A bluetooth controled HID device.
This project is intended for educational and learning purposes only. It is not designed, tested, or intended for use in production, commercial, or real-world environments. The authors assume no responsibility for any misuse of this material.
| Pico | ESP32 |
|---|---|
| GND | GND |
| UART TX | UART RX |
| UART RX | UART TX |
Example pins:
- Pico: GP0 (TX) / GP1 (RX)
- ESP32: GPIO16 (RX) / GPIO17 (TX) (common default)
- Install ArduinoIDE
- Follow this guide to add ESP32 support
- Open the esp32send.ino file in the esp32send folder.
- Plug in your esp32 (preferably in the own pc's usb port)

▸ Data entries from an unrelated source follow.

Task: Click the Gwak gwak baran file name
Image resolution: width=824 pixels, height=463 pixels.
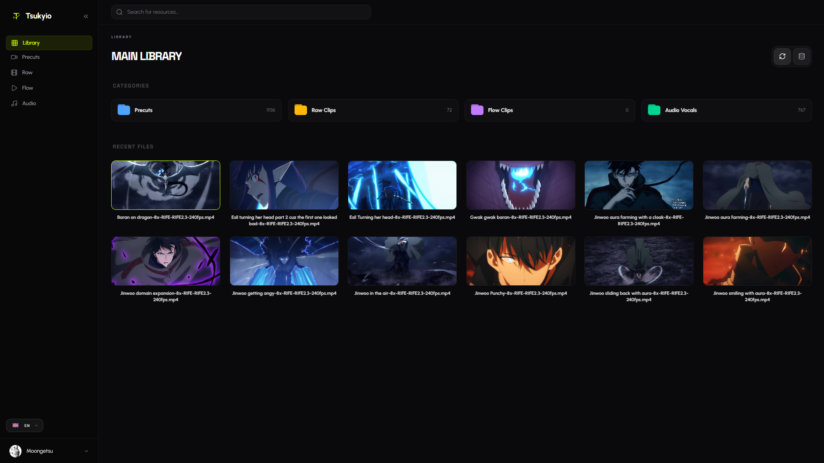Action: 520,218
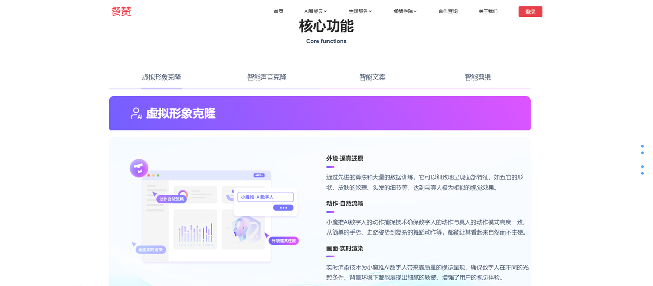Image resolution: width=653 pixels, height=286 pixels.
Task: Expand the 生活服务 dropdown menu
Action: tap(360, 11)
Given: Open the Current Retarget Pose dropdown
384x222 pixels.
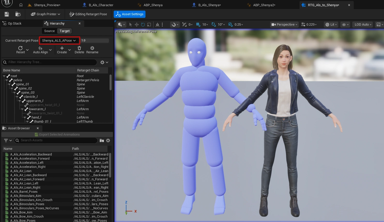Looking at the screenshot, I should click(59, 41).
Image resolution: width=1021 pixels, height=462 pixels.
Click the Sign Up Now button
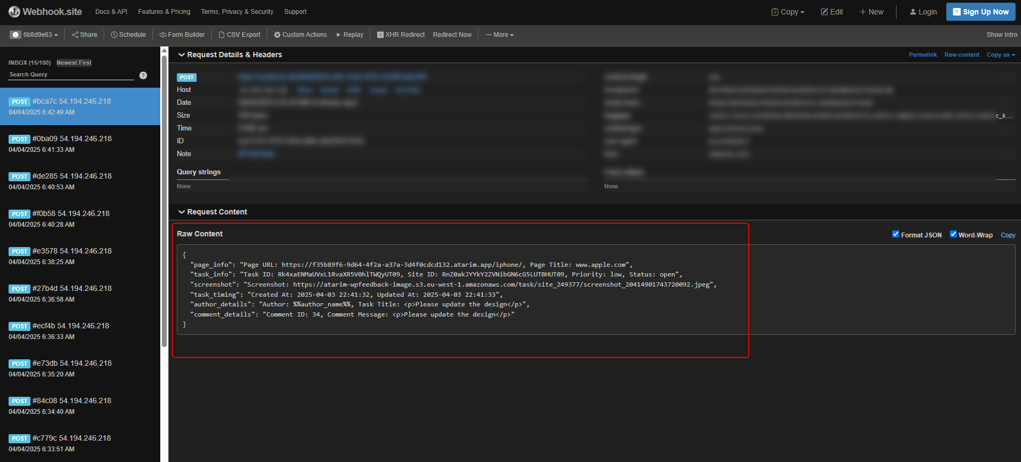tap(980, 12)
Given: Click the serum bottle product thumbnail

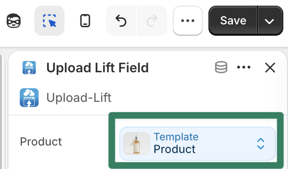Looking at the screenshot, I should point(136,144).
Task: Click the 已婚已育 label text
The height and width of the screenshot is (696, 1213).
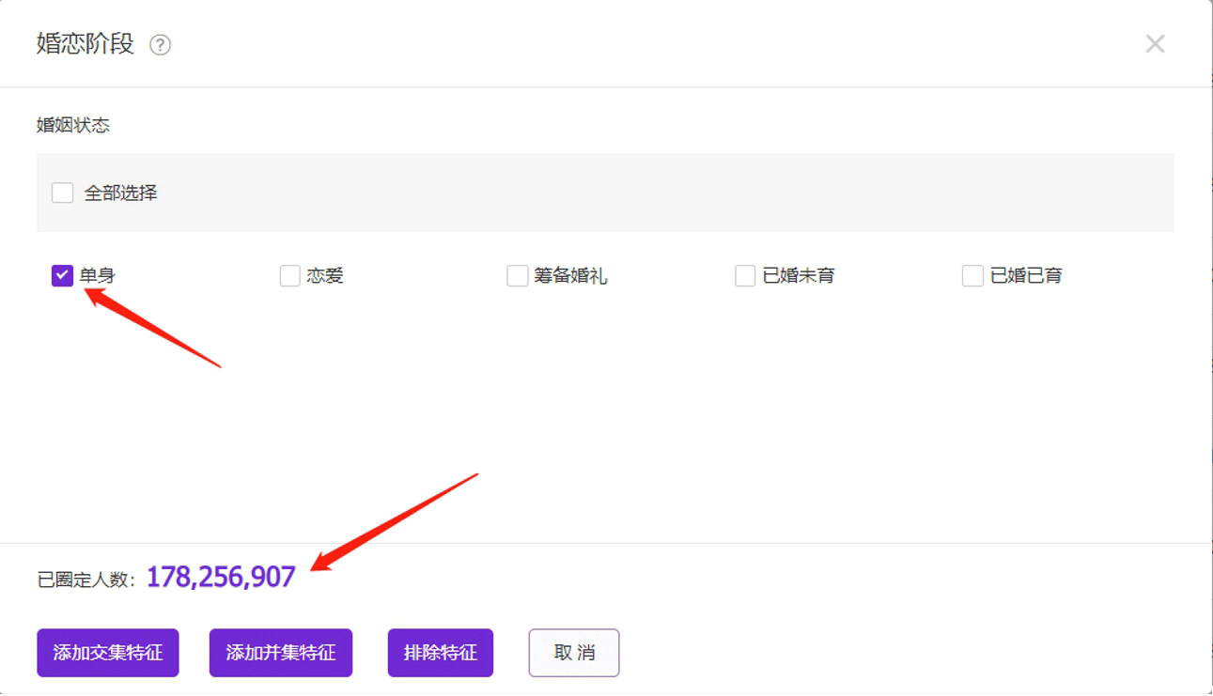Action: point(1026,276)
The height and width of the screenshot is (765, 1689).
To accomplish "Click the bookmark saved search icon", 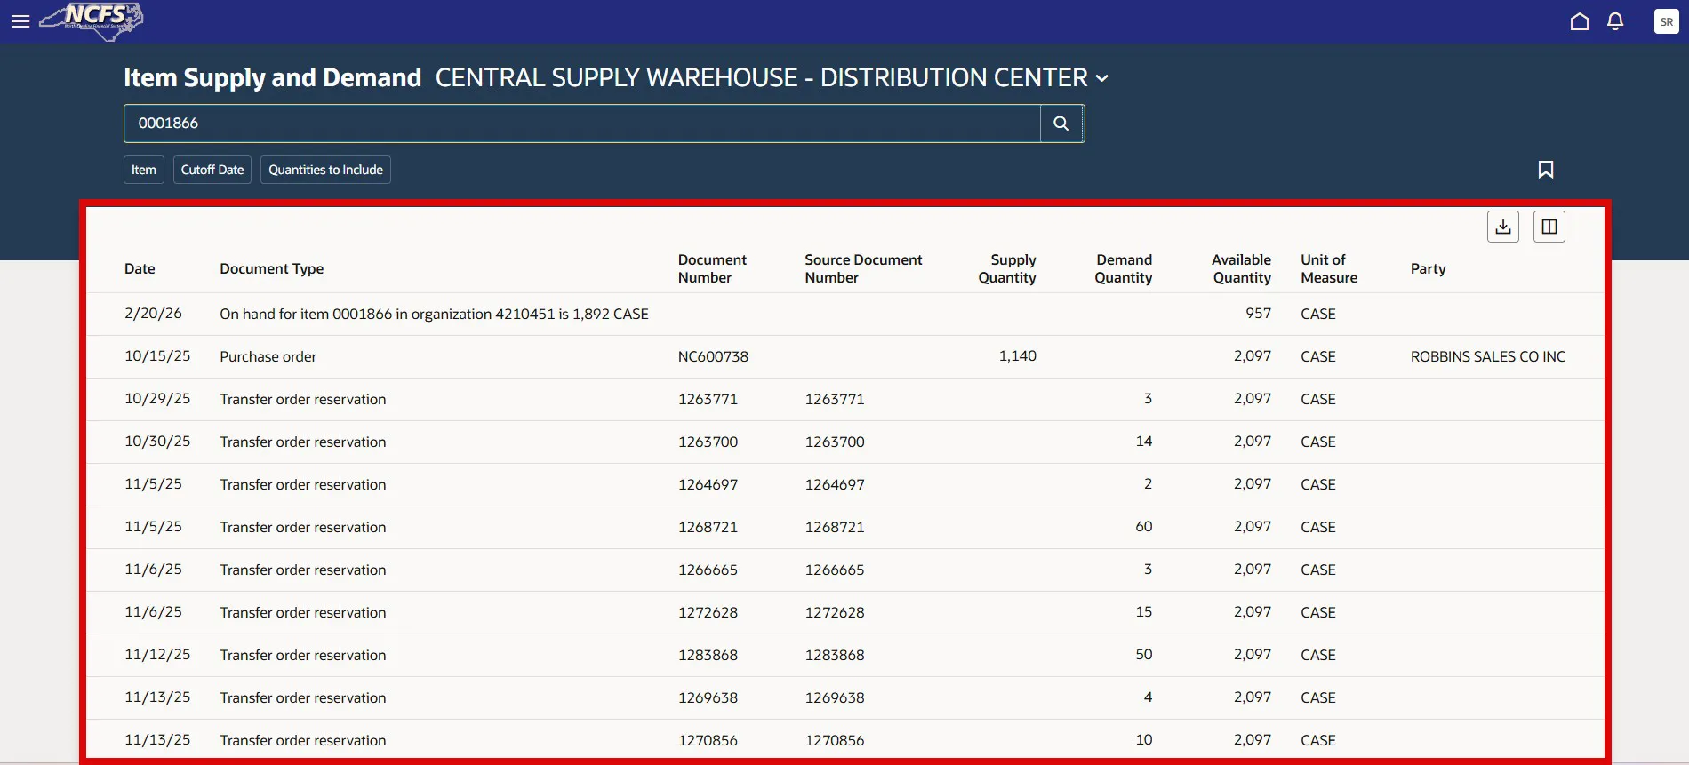I will click(1546, 170).
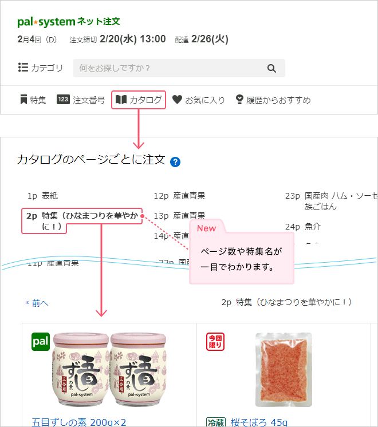Click the 123 注文番号 icon
This screenshot has height=427, width=378.
pos(63,100)
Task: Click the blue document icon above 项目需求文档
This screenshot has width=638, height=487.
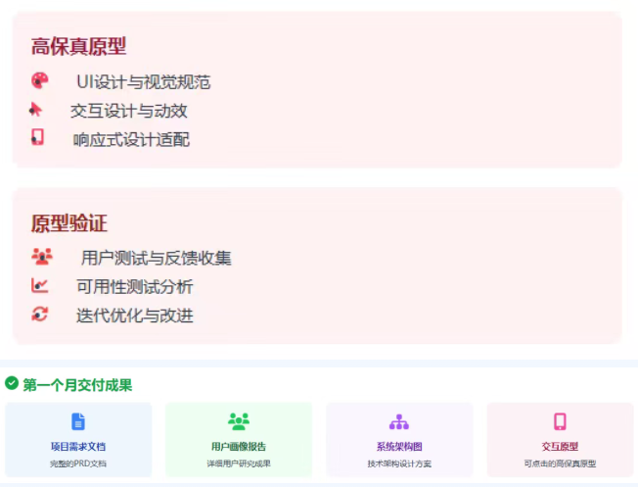Action: [x=78, y=421]
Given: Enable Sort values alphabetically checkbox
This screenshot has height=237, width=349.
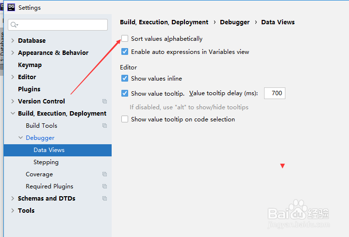Looking at the screenshot, I should [125, 38].
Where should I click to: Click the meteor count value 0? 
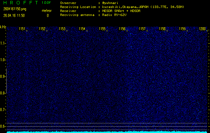47,15
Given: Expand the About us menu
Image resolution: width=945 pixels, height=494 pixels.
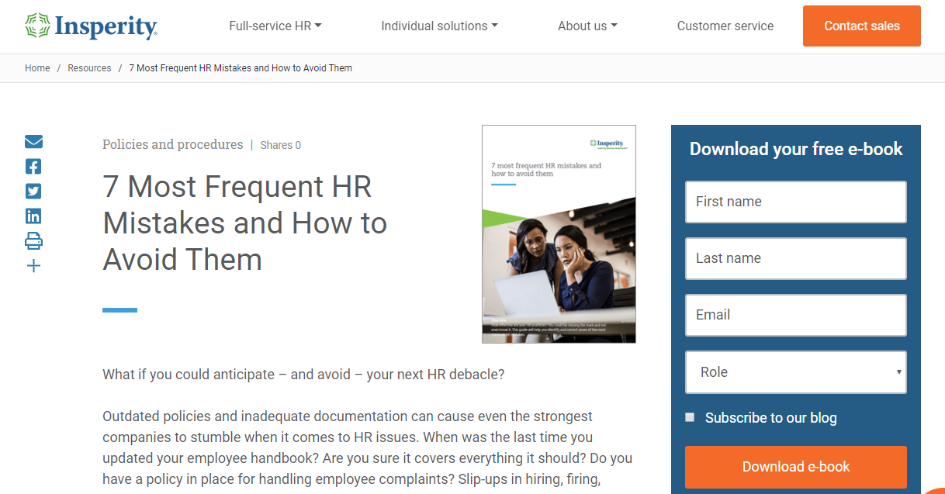Looking at the screenshot, I should coord(587,26).
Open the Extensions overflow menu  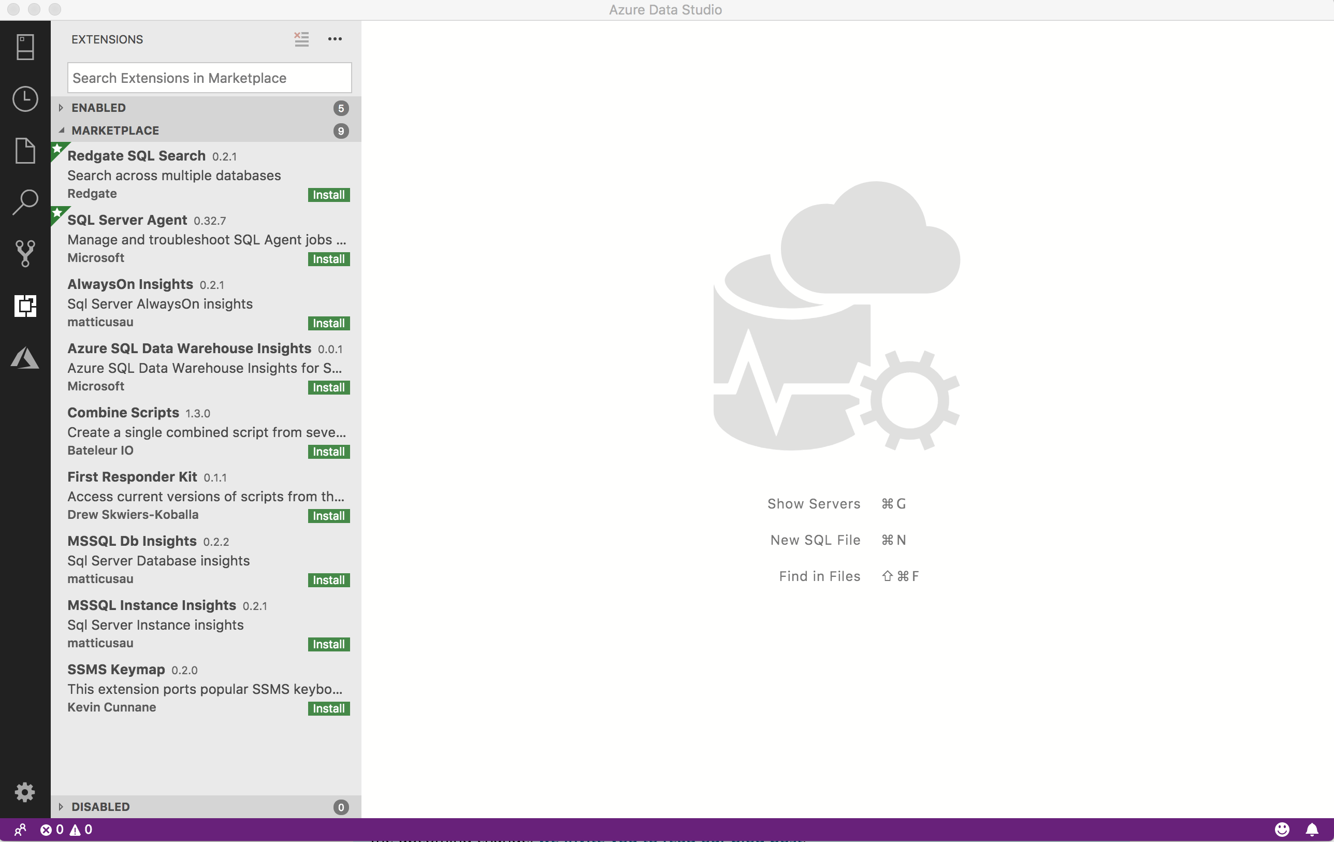click(x=335, y=39)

- Select so the board is on the new COM, not COM1 and select so it's a ESP32 Dev Module
- Flash it
- Connect the Raspberry Pi Pico to your computer while holding down the BOOTSEL button. When it appears as a removable storage device, release the BOOTSEL button.
- Open the picorecive folder from the files provided. Copy the flash_nuke.uf2 file to the Raspberry Pi Pico. Wait until it restarts. This process clears the existing firmware.
- Open the picorecive folder, Copy the adafruit-circuitpython-raspberry_pi_pico-en_US-9.1.1.uf2 file to your Raspberry Pi Pico. Wait until it restarts. After restarting, the Pico should appear as a drive named CIRCUITPY.
- Copy the adafruit_hid folder in the lib folder on CIRCUITPY drive, click replace if it asks.
- Copy the code.py and the boot.py from the picorecive folder, click replace if it asks.
By conecting GPIO10 to GND it will not show up in the file finder. If not, the opposite will happen.
Download the app, install it and conect the esp to the bluetooth with the name ArmagedonPico32. You can now run HID payloads from the app.